Que veut au juste Ngobila ?
L’objectif visé sur ce dossier par le chef de l’exécutif provincial est l’intérêt général. Le Grand marché est devenu un dépotoir, une honte en plein centre de la capitale, à tel point que ces dernières années beaucoup ont appelé à ce qu’il soit rasé.
« Un seul individu ne peut pas bloquer la modernisation d’une infrastructure aussi importante juste pour préserver ses propres intérêts, qui ne profitent d’ailleurs qu’à lui-même, car la ville n’en tire aucun profit alors que les besoins financiers de la capitale sont immenses. On pourrait même considérer que la ville est spoliée depuis 15 ans par le truchement d’un contrat manifestement léonin, et par-dessus tout mal exécuté par le concessionnaire », a-t-il conclu.
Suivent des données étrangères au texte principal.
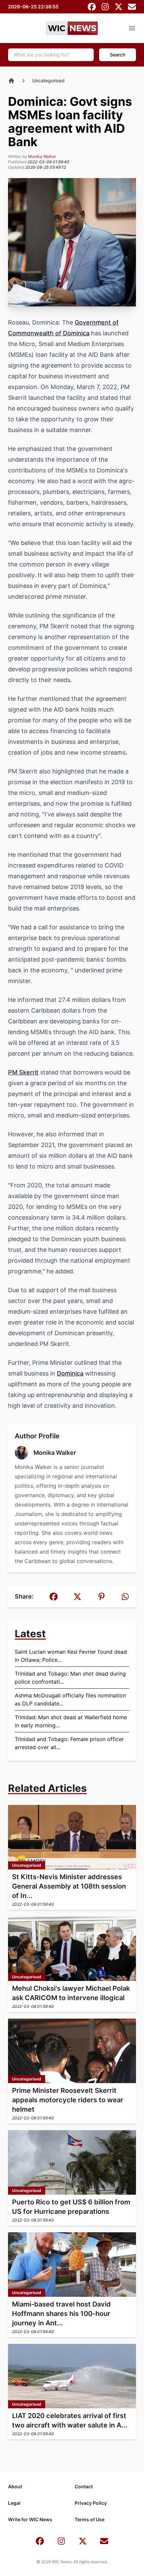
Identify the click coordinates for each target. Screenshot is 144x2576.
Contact (84, 2486)
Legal (14, 2503)
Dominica (70, 1373)
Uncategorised (48, 80)
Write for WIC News (30, 2519)
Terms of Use (89, 2519)
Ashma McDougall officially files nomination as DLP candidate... (70, 1699)
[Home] (11, 80)
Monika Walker (42, 156)
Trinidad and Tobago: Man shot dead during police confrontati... (70, 1677)
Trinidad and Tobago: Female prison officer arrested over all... (69, 1743)
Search (117, 54)
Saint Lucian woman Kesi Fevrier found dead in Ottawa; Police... (71, 1655)
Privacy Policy (91, 2503)
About (15, 2486)
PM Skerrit (23, 1072)
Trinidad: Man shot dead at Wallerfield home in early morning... (71, 1721)
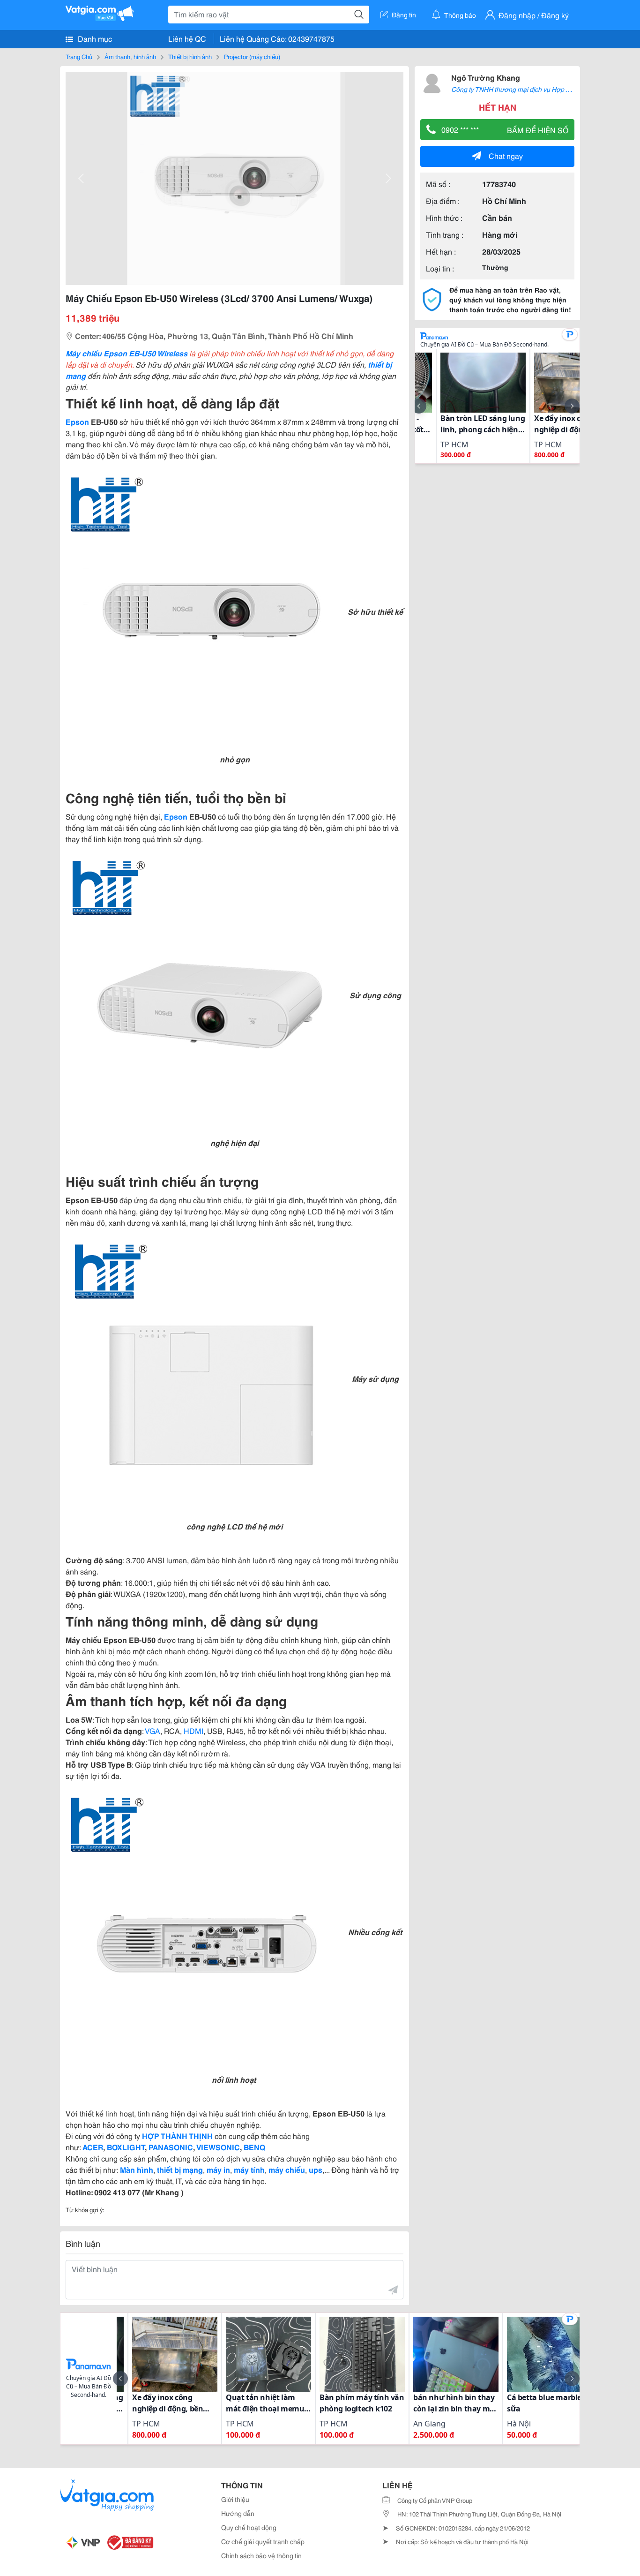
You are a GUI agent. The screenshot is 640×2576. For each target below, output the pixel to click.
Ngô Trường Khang (485, 77)
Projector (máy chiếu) (252, 56)
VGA (152, 1730)
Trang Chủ (79, 56)
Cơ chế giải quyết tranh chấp (263, 2541)
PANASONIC (170, 2146)
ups (315, 2169)
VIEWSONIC (218, 2146)
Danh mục (94, 38)
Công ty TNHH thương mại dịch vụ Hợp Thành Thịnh (526, 89)
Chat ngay (506, 155)
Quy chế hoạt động (248, 2527)
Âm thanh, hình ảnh (130, 56)
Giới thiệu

La réhabilitation envisagée du marché central de Kinshasa rencontre les attentes des kinois qui veulent voir cet espace situé au cœur du quartier des affaires assaini et exploité dans l’intérêt de tous. Butée à une propagande aussi insidieuse que pernicieuse, l’action du gouvernement provincial est moins comprise par le patron de la térritoriale alors qu’elle devrait s’inscrire dans une dynamique de modernisation. On ne peut pas comprendre que le VPM puisse apporter son soutien à Safricom alors que cette dernière, en dépit du contrat signé avec la ville n’a jamais amorcé un quelconque début des travaux de réhabilitation du marché central de Kinshasa qui demeurre toujours dans la crasse autant que les bâtisses à l’intérieur sont délabrées.